PREVIEW
After the federal government retakes some key towns, both sides could see benefit in negotiations
Tigrayan leader Debretsion Gebremichael's offer of a 'strategic withdrawal' from the Afar and Amhara regions could lay the ground for a ceasefire in Ethiopia's 13-month civil war. With hundreds of thousands more lives threatened, both sides are facing mounting international pressure to end hostilities (AC Vol 62 No 24, No jaw, jaw – just war, war).
If the federal side takes up Debretsion's offer, it would be the best chance for a peace deal since fighting started in November 2020. Political talks might follow.
In a letter dated 19 December to UN Secretary General António Guterres, Debretsion writes: 'We have heard the unanimous international call for us to withdraw from neighbouring regions … the government of Ethiopia made the same call. We trust that out bold act will be a decisive opening for peace'.
Prime Minister Abiy Ahmed's government did not immediately respond. It may see the offer as a capitulation by Debretsion and the Tigray People's Liberation Front (TPLF).
Most contentiously, in the eyes of Abiy's government, would be Debretsion's call for a no-fly zone over Tigray along with a UN mechanism to verify that Eritrean forces had withdrawn from Tigray. Debretsion also calls for an arms embargo on Eritrea and Ethiopia which will be quickly thrown out by Addis.
But Abiy could also use part of the offer as an opportunity to pause the fighting at a point at which he can assert the federal forces are victorious and the TPLF is in retreat.
A ceasefire between the federal forces and the TPLF would also allow Abiy's government to focus on another rebellion led by the Oromo Liberation Army which was threatening to march on Addis Ababa (AC Vol 62 No 23, Rebel advance drives a diplomatic flurry).
In June, the federal side made a ceasefire offer as it withdrew its troops from Mekelle, the capital of Tigray region. But the TPLF rejected it out of hand.
Debretsion's offer follows the federal forces' recapture of Dessie and Kombulcha in early December.

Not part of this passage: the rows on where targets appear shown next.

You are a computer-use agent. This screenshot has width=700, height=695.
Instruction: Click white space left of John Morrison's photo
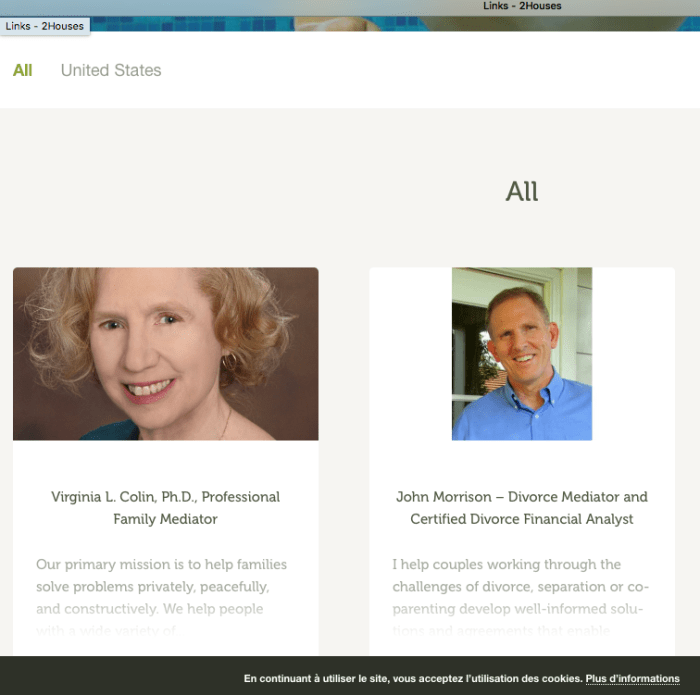(x=410, y=353)
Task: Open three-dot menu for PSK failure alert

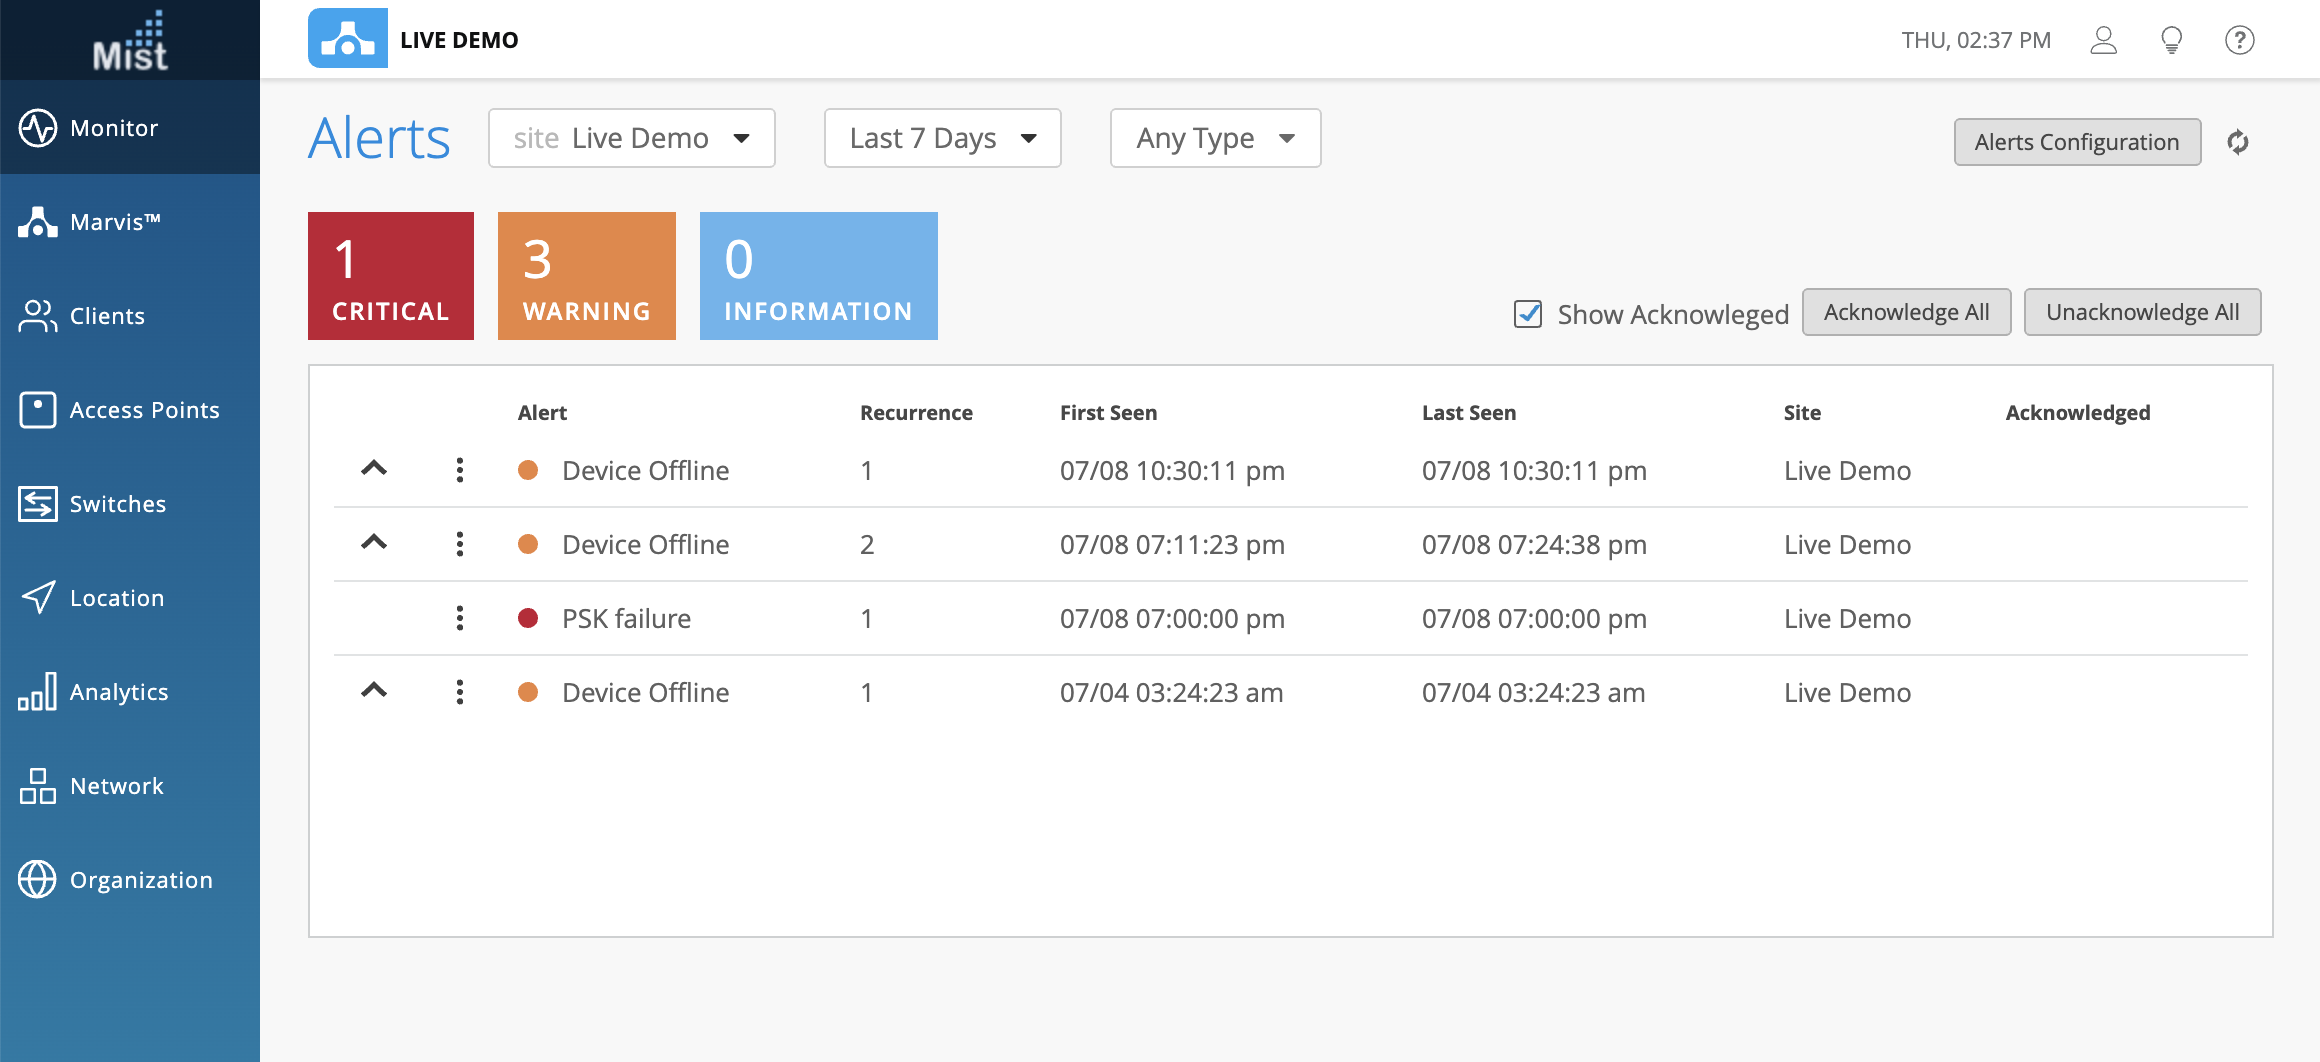Action: [x=460, y=618]
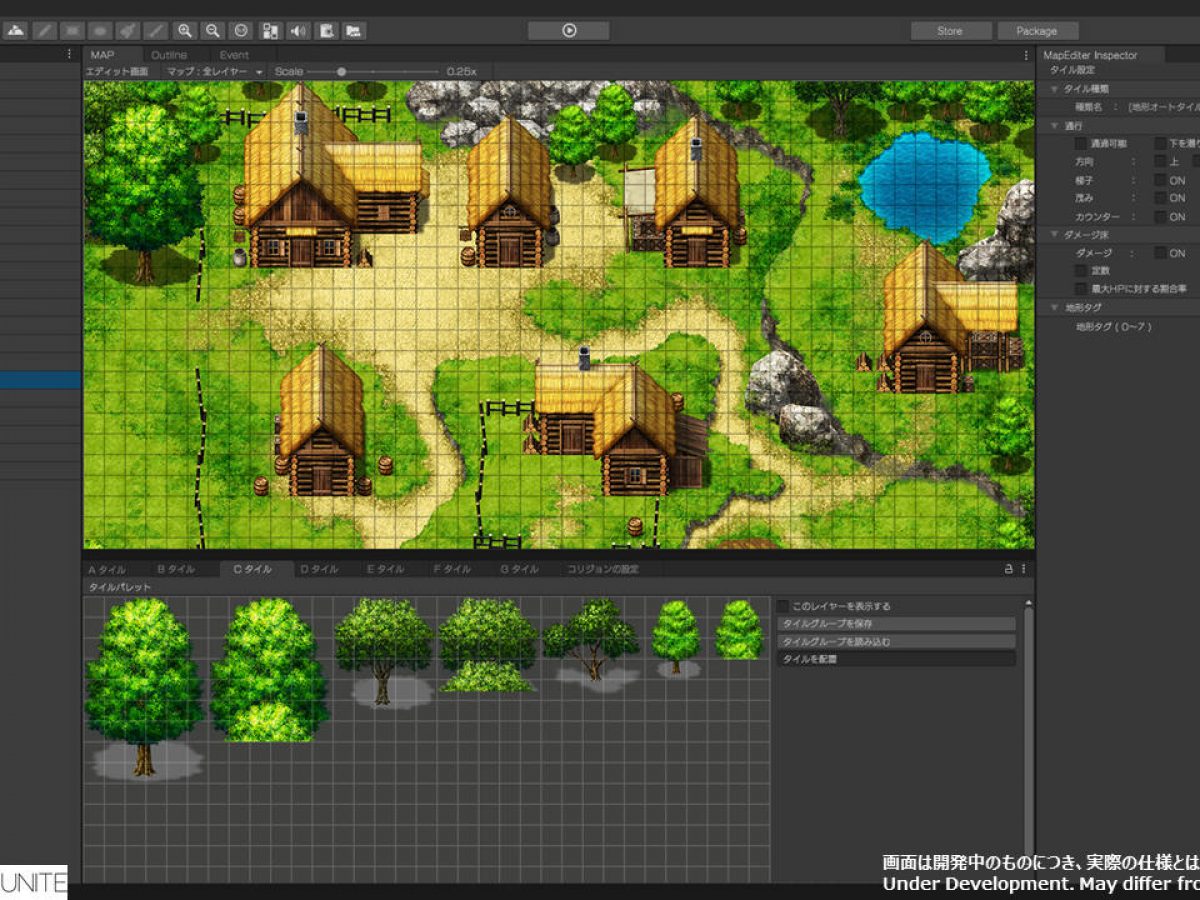The width and height of the screenshot is (1200, 900).
Task: Click the Store button
Action: [950, 31]
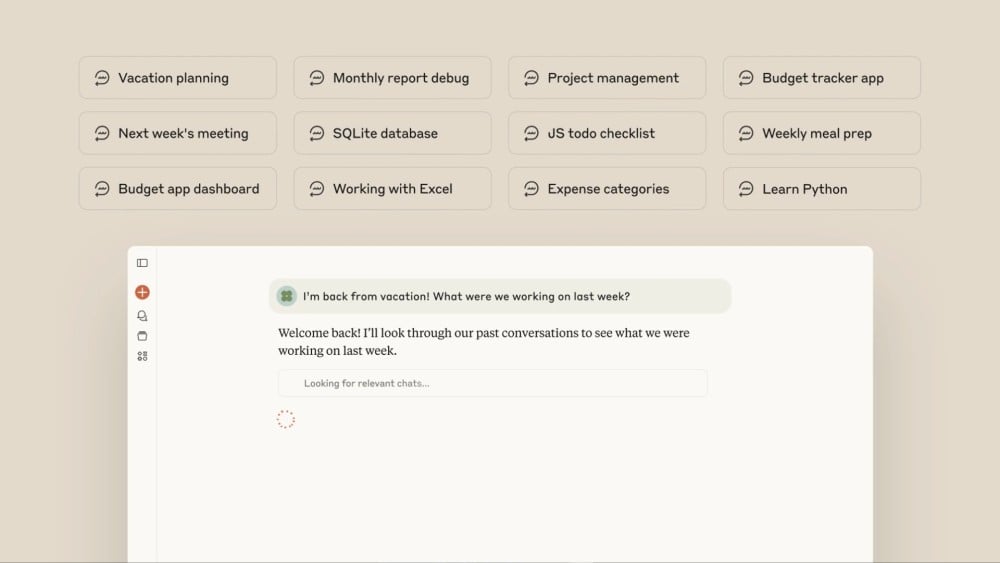1000x563 pixels.
Task: Click the chat icon on Working with Excel
Action: (317, 189)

And on 18 December, Addis Ababa announced that federal forces had recaptured Kobo and Weldiya in Amhara region.
Independent reports suggest that armed drones supplied by Turkey and United Arab Emirates had enabled the federal forces to drive the Tigrayan forces northwards. This is the latest swing of the pendulum in a conflict where it looks neither side can achieve a decisive victory.
In early November, multiple sources reported that the Tigrayan forces were less than 200 kilometres from Addis Ababa. That prompted the federal government to declare a state of emergency and call for a mobilisation of all Ethiopians of fighting age.
It seems likely that Debretsion's offer was timed to coincide with a debate on 20 December at the UN Security Council on the worsening humanitarian crisis in northern Ethiopia.
UN Under Secretary General for Humanitarian Affairs Martin Griffiths is to brief the council on the chronic shortage of food and medicaments, which has left 9.4 million people in dire conditions, over a million on the brink of starvation, in northern Ethiopia.
No fuel supplies have reached Tigray since August. But federal officials allowed four convoys of food and medicines into the region in the last week of November after serial requests from UN agencies.
This Security Council debate follows a session on Ethiopia at the UN Human Rights Council in Geneva on 17 December which agreed to appoint a team to investigate war crimes and crimes against humanity committed by both sides during the civil war.
Ethiopia, with backing from China and Russia, opposed the plan as 'external meddling' in the internal affairs of a sovereign state. But in his letter to Guterres, Debretsion warmly welcomes the UN Human Rights Council investigation, pledging full cooperation from the TPLF, which along with the federal forces has been accused of widespread abuses during the war.